Exercise brief >> Which lines of the entries contain the string "will"? Copy each of them.
---
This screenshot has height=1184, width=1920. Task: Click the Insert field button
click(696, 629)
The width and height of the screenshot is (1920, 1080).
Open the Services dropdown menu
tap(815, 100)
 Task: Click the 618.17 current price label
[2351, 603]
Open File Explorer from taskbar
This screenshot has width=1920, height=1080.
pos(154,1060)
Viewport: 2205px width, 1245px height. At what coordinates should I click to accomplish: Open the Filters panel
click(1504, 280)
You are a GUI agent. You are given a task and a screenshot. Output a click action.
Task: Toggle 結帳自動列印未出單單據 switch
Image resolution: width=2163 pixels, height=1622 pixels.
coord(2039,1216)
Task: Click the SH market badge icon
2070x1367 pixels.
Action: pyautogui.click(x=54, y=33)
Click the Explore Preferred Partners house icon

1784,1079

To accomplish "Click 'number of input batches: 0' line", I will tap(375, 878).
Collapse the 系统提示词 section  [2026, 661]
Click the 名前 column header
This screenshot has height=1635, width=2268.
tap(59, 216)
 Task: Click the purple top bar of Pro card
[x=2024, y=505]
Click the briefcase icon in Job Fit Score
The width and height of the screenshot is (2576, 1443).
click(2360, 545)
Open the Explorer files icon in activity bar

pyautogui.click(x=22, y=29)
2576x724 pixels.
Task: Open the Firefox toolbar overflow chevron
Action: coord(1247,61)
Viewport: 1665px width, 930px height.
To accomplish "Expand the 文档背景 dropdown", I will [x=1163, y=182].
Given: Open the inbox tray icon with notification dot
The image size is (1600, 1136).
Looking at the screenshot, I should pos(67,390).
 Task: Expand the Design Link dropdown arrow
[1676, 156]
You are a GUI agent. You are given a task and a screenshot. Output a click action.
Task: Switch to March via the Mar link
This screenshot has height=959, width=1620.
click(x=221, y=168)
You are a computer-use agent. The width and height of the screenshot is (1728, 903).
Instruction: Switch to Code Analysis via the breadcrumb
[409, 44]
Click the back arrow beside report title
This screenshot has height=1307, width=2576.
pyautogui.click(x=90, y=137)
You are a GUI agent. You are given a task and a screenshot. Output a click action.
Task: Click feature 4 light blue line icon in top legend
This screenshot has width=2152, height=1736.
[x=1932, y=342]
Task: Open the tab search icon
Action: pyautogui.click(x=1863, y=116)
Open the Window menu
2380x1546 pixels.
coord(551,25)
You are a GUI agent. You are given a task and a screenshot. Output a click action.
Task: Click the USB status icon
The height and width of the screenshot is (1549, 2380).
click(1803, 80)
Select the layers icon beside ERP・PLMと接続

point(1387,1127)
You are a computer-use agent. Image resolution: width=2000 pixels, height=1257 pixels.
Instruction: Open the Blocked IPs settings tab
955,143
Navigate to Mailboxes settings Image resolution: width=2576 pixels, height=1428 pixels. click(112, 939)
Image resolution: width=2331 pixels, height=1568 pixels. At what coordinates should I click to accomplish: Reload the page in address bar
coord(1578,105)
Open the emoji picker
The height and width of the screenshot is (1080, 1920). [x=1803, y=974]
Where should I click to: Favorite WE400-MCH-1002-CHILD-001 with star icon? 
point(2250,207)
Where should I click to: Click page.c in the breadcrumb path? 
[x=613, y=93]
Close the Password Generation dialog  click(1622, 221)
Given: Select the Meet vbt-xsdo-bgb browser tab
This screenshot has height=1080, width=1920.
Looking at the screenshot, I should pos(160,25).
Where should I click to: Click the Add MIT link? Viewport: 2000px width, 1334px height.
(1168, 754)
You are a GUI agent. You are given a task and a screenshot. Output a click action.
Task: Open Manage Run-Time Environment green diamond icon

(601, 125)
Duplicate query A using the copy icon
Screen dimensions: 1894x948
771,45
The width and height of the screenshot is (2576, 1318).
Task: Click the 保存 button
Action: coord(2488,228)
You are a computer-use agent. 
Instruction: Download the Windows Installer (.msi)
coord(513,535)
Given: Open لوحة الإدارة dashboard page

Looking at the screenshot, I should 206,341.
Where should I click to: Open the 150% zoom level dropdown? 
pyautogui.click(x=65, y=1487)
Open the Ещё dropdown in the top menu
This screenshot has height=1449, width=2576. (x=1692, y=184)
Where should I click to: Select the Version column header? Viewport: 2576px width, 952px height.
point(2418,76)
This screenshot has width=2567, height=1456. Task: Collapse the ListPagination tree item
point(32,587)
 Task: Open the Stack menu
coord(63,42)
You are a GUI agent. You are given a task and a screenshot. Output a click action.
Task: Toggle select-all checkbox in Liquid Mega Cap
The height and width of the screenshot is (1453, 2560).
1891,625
---
Solution for this problem >>
To accomplish "Click 'number of input batches: 0' line", I will tap(375, 878).
To accomplish "Expand the 文档背景 dropdown", I will [x=1163, y=182].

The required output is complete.